The lawsuit accused Moradi of fraud, breach of contract and financial responsibility, as well as violations of California business regulations. The Breeses are also seeking repayment of $244,000 they said they wired to Moradi for a watch they ultimately decided not to purchase, while he allegedly said he would apply the amount as a store credit.
Brees said Moradi was recommended to him in 2003 by a friend in San Diego, after the quarterback expressed interest in watches that he could wear but which would also increase in value over time. Brees and his wife then began buying watches and other items, both for themselves and as gifts, over a period of several years from Moradi.

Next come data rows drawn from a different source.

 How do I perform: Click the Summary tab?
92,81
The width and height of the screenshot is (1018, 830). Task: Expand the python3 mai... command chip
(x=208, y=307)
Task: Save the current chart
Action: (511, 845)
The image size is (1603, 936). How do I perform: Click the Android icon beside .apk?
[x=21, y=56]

According to the lawsuit, Brees became interested in the investment diamonds as “an extravagant gift” for his wife as their 10th anniversary approached. The 2009 Super Bowl MVP and 11-time Pro Bowler signed a two-year, $50 million contract with the Saints last month, a pact set to push him well over $200 million in earnings over an NFL career that began in 2001.
“He should restrict his game-playing to the football field,” George said of Brees, “and refrain from bullying honest, hard-working businessmen like my client.”